High Performance sport is founded on a relatively simple equation: you either win or you lose.
A critical aspect in understanding the “losing process” is to find the answer to this question….were you outplayed or out-talented?
What does it mean to be out-played?
Being out-played means that your opposition planned and prepared better than you did.
What does it mean to be out-talented?
Being out-talented means you were beaten by someone who possessed a superior athletic talent. For example, in the Golden Era of the Chicago Bulls in the 1990s if you were unlucky enough to come up against Jordan, Pippen and Rodman and company then you were always going to be “out-talented”.
However, sporting loses due to being out-talented are very, very, very rare.
What’s the difference?
The difference between being out-talented and out-played is that being out-played is totally your own fault as you had complete control and responsibility over your own preparation.
The most important principle in competitive sport:
The most important principle in competitive sport is that you as an individual must out-prepare, in every aspect, on and off the “field”, in training and self management areas, your opponent. Doesn’t matter if you are in an individual sport or in a team sport: you, as an individual must out-prepare in every aspect the person you will be competing against.
Competitive Sport is not a handicap event:
You either win or you lose. Excuses do not count. Blame does not improve performance.
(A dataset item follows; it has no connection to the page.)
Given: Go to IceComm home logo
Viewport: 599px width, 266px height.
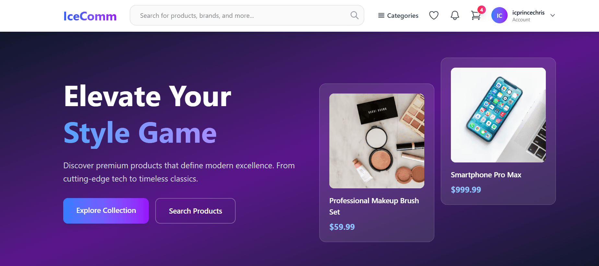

It is pointless blaming losing on having “less talent” than your opposition unless, you know with absolute certainty, that you have prepared better in every aspect than they did.
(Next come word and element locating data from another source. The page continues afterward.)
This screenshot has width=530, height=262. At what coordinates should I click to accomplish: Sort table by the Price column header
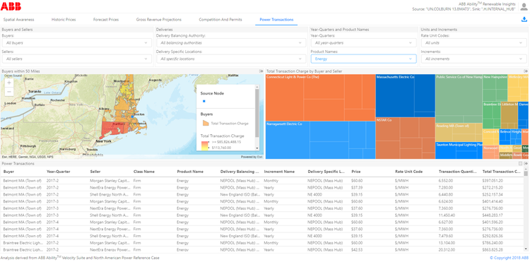point(356,172)
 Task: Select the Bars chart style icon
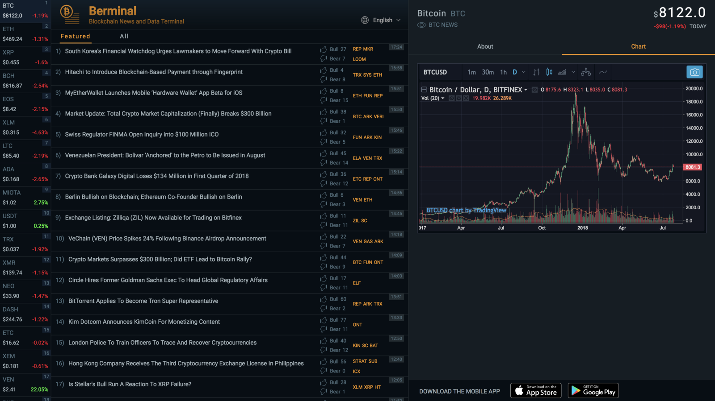click(x=537, y=72)
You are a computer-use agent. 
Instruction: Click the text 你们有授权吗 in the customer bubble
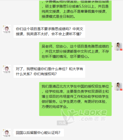[x=45, y=74]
Control the Controllables:
Having been involved in many many review processes over the past ten years with both professional and Olympic sports, it is common for athletes and coaches to look to blame factors outside their control for their failures.
“They had more money than we did”.
They had the best of lucky breaks from officials and referees when it mattered”.
“They had a better group of players than we did”.
All these factors can influence the result of games, matches and even seasons but, they do not overcome the basic requirement of responsibility for optimal personal preparation for every athlete, coach, support staff member and manager in the organisation.
Let’s look at a list of just 20 (and there are hundreds) of the key factors in preparation that you as an athlete or as a coach have complete control over and therefore have complete responsibility for:
- You are responsible for every mouthful of food you eat;
- You are responsible for every drop of fluid you drink;
- You are responsible for every drop of alcohol you drink (or don’t drink);
- You are responsible for both the quantity and quality of your sleep;
- You are responsible for your level of commitment to and engagement with your training program;
- You are responsible for studying your sport and understanding who / where the benchmarks are in all aspects of planning, preparation and performance;
- You are responsible for the way you interact with and communicate with team members, support staff, members of the public and other people involved in your Club / organisation;
- You are responsible for the way you look (i.e. dress codes, personal standards – “professionalism”);
- You are responsible for your attitude to training, preparation and playing;
- You are responsible for saying “no” at times which can impact negatively on your preparation and performance (e.g. mid to late evening in social situations – saying “no” to alcohol, reduced sleep etc);
- You are responsible for managing your own travel stress, i.e. eating, drinking, sleeping, etc during travel periods;
- You are responsible for your recovery program;
- You are responsible for the attention to detail to skills practices and learning;
- You are responsible for maintaining a balanced lifestyle and keeping mentally healthy;
- You are responsible for the attention to detail and a methodical systematic approach to planning your preparation and competition program;
- You are responsible for your level of passion, drive and enthusiasm;
- You are responsible for being consistent in preparation;
- You are responsible for managing your own time;
- You are responsible for understanding who you are and living according to your own set of personal values;
- And…you are responsible for out-preparing in every aspect, your opponent.
- Loses in sport which can be 100% attributed to being out-talented are very very rare: most of the time you have been out-played;
- Being out-played means you were out-prepared;
- And being out-prepared means the loss was largely your own responsibility;
- Take personal responsibility for the “controllables”, out-plan and out-prepare your opponent in every aspect and you have the opportunity to win more often.